_Excerpts from a dataset_

##########

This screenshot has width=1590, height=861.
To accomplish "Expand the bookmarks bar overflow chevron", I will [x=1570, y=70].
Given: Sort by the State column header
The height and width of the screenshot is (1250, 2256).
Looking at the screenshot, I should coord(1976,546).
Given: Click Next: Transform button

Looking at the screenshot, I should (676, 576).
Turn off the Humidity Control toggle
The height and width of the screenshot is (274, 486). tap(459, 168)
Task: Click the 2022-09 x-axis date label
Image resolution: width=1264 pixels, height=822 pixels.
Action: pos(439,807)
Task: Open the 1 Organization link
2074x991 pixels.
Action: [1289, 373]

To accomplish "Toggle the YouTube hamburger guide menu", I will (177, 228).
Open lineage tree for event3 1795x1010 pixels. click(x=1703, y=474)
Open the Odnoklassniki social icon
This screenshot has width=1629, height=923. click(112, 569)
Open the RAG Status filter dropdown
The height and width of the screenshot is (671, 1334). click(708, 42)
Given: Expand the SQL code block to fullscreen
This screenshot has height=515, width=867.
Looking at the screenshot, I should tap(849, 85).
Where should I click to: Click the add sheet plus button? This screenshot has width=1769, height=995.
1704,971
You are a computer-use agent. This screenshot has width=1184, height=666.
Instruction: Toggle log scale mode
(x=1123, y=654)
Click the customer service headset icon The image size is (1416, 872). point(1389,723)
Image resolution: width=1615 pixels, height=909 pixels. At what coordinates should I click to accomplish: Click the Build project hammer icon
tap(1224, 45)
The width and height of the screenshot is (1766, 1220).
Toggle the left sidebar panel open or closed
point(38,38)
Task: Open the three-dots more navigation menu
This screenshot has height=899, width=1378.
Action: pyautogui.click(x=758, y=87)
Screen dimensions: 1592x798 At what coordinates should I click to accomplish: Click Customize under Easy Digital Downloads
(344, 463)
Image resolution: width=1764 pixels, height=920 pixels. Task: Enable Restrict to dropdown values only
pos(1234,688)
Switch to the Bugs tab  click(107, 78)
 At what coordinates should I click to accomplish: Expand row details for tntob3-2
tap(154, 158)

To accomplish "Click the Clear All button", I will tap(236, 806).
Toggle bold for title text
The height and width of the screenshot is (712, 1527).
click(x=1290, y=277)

##########

_WHAT YOU ARE ASKED TO DO_
So that nothing is lost, please repeat all of the entries exactly.

_RESULT OF THIS EXERCISE_
This screenshot has width=1590, height=861.
To accomplish "Expand the bookmarks bar overflow chevron", I will [x=1570, y=70].
Given: Sort by the State column header
The height and width of the screenshot is (1250, 2256).
Looking at the screenshot, I should coord(1976,546).
Given: Click Next: Transform button

Looking at the screenshot, I should (676, 576).
Turn off the Humidity Control toggle
The height and width of the screenshot is (274, 486). tap(459, 168)
Task: Click the 2022-09 x-axis date label
Image resolution: width=1264 pixels, height=822 pixels.
Action: pos(439,807)
Task: Open the 1 Organization link
2074x991 pixels.
Action: [1289, 373]

To accomplish "Toggle the YouTube hamburger guide menu", I will (177, 228).
Open lineage tree for event3 1795x1010 pixels. click(x=1703, y=474)
Open the Odnoklassniki social icon
This screenshot has width=1629, height=923. click(112, 569)
Open the RAG Status filter dropdown
The height and width of the screenshot is (671, 1334). click(708, 42)
Given: Expand the SQL code block to fullscreen
This screenshot has height=515, width=867.
Looking at the screenshot, I should tap(849, 85).
Where should I click to: Click the add sheet plus button? This screenshot has width=1769, height=995.
1704,971
You are a computer-use agent. This screenshot has width=1184, height=666.
Instruction: Toggle log scale mode
(x=1123, y=654)
Click the customer service headset icon The image size is (1416, 872). point(1389,723)
Image resolution: width=1615 pixels, height=909 pixels. At what coordinates should I click to accomplish: Click the Build project hammer icon
tap(1224, 45)
The width and height of the screenshot is (1766, 1220).
Toggle the left sidebar panel open or closed
point(38,38)
Task: Open the three-dots more navigation menu
This screenshot has height=899, width=1378.
Action: pyautogui.click(x=758, y=87)
Screen dimensions: 1592x798 At what coordinates should I click to accomplish: Click Customize under Easy Digital Downloads
(344, 463)
Image resolution: width=1764 pixels, height=920 pixels. Task: Enable Restrict to dropdown values only
pos(1234,688)
Switch to the Bugs tab  click(107, 78)
 At what coordinates should I click to accomplish: Expand row details for tntob3-2
tap(154, 158)

To accomplish "Click the Clear All button", I will tap(236, 806).
Toggle bold for title text
The height and width of the screenshot is (712, 1527).
click(x=1290, y=277)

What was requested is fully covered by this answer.